* Article:
......

But instead of tricking her stepfather-in-waiting into watching a performance of The Mousetrap, Elsie spins out her theories of the crime through the online adventures of various fictional buddy pairings, all played by the same duo, Shravin Amin and Colin Connor. They’re Holmes and Watson, they’re Kirk and Spock, they’re Captain America and Iron Man. Most amusingly, they’re Abraham Lincoln and his platonic-or-was-he bedmate of four years, Joshua Speed. It’s Elsie’s elite status as one of the web’s few proprietors of Lincoln fan fic that gets her noticed by Horatio (Chloe Mikala), our winsome narrator. 

A fertile, febrile imagination like Petri’s could ride that premise home, and if this was another Fringe show, under pressure to keep its run time brief, perhaps she would. (As things stand, the 105-minute To Tell My Story could use an intermission.) But there’s another wrinkle in this tapestry, one involving the sublime Sarah Taurchini as one of Elsie’s schoolmates. I’m reluctant to describe her role in too much detail; even to point out that Taurchini is playing (among other parts) a girl named Ophelia is to tip Petri’s hand. But Taurchini is heartbreakingly credible as a girl in the eye of a social storm, and Ottati is good enough to make you want to see her Hamlet

At Silver Spring Black Box Theatre to July 30. 8641 Colesville Road, Silver Spring. $15-$30. thewelders.org.

......

* Given entries:
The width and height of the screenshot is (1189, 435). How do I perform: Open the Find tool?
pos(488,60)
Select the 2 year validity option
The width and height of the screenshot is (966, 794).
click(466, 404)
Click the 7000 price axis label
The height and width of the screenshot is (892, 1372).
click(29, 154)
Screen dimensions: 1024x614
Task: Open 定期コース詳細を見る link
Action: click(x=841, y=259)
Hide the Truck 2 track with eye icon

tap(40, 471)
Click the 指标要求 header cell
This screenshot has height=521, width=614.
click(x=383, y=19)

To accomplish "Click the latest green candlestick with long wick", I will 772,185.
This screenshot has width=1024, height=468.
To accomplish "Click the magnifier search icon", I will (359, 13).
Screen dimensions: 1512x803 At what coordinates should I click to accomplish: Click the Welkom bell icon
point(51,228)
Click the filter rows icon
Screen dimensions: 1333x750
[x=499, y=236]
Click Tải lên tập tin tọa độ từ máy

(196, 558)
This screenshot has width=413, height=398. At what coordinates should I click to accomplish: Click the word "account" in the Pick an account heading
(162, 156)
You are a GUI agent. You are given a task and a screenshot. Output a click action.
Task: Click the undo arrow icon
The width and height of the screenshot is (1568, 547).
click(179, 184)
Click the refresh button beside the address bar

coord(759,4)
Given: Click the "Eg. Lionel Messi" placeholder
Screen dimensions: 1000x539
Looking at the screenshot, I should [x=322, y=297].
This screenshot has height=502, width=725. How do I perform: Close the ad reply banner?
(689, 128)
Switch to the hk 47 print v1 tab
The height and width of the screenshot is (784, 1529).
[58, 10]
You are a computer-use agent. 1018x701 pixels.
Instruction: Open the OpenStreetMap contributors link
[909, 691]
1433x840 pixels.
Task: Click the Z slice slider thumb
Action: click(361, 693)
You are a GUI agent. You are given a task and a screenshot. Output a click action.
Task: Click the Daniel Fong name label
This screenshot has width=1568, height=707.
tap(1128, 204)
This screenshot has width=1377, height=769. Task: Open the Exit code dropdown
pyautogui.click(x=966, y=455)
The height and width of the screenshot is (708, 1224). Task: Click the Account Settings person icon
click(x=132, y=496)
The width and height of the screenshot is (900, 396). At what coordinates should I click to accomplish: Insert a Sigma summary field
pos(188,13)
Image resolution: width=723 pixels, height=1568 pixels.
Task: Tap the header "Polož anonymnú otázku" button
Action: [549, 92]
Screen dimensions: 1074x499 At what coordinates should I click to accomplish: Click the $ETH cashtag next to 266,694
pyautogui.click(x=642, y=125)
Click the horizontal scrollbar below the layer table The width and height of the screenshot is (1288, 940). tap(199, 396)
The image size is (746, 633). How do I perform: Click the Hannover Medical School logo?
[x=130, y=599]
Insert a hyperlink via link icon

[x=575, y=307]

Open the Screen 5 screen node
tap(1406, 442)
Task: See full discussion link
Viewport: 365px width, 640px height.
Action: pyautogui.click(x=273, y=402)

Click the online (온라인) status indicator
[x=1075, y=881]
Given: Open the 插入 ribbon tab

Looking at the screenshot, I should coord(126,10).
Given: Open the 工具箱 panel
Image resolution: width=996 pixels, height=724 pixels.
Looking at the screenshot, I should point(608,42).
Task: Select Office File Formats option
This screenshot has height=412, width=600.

......

* What to work on:
a. Output the passage of the theater review above, starting with "A fertile, febrile" and going on through "Spring. $15-$30. thewelders.org.".
b. For each statement below, say yes or no to whether it agrees with the theater review, and quote the review's deciding words exactly. (i) To Tell My Story runs 105 minutes. (ii) Sarah Taurchini plays Horatio. (iii) The show is at Silver Spring Black Box Theatre until July 30.

* Solutions by task:
a.
A fertile, febrile imagination like Petri’s could ride that premise home, and if this was another Fringe show, under pressure to keep its run time brief, perhaps she would. (As things stand, the 105-minute To Tell My Story could use an intermission.) But there’s another wrinkle in this tapestry, one involving the sublime Sarah Taurchini as one of Elsie’s schoolmates. I’m reluctant to describe her role in too much detail; even to point out that Taurchini is playing (among other parts) a girl named Ophelia is to tip Petri’s hand. But Taurchini is heartbreakingly credible as a girl in the eye of a social storm, and Ottati is good enough to make you want to see her Hamlet

At Silver Spring Black Box Theatre to July 30. 8641 Colesville Road, Silver Spring. $15-$30. thewelders.org.

b.
(i) Yes: "the 105-minute To Tell My Story"
(ii) No: "Horatio (Chloe Mikala), our winsome narrator"
(iii) Yes: "At Silver Spring Black Box Theatre to July 30."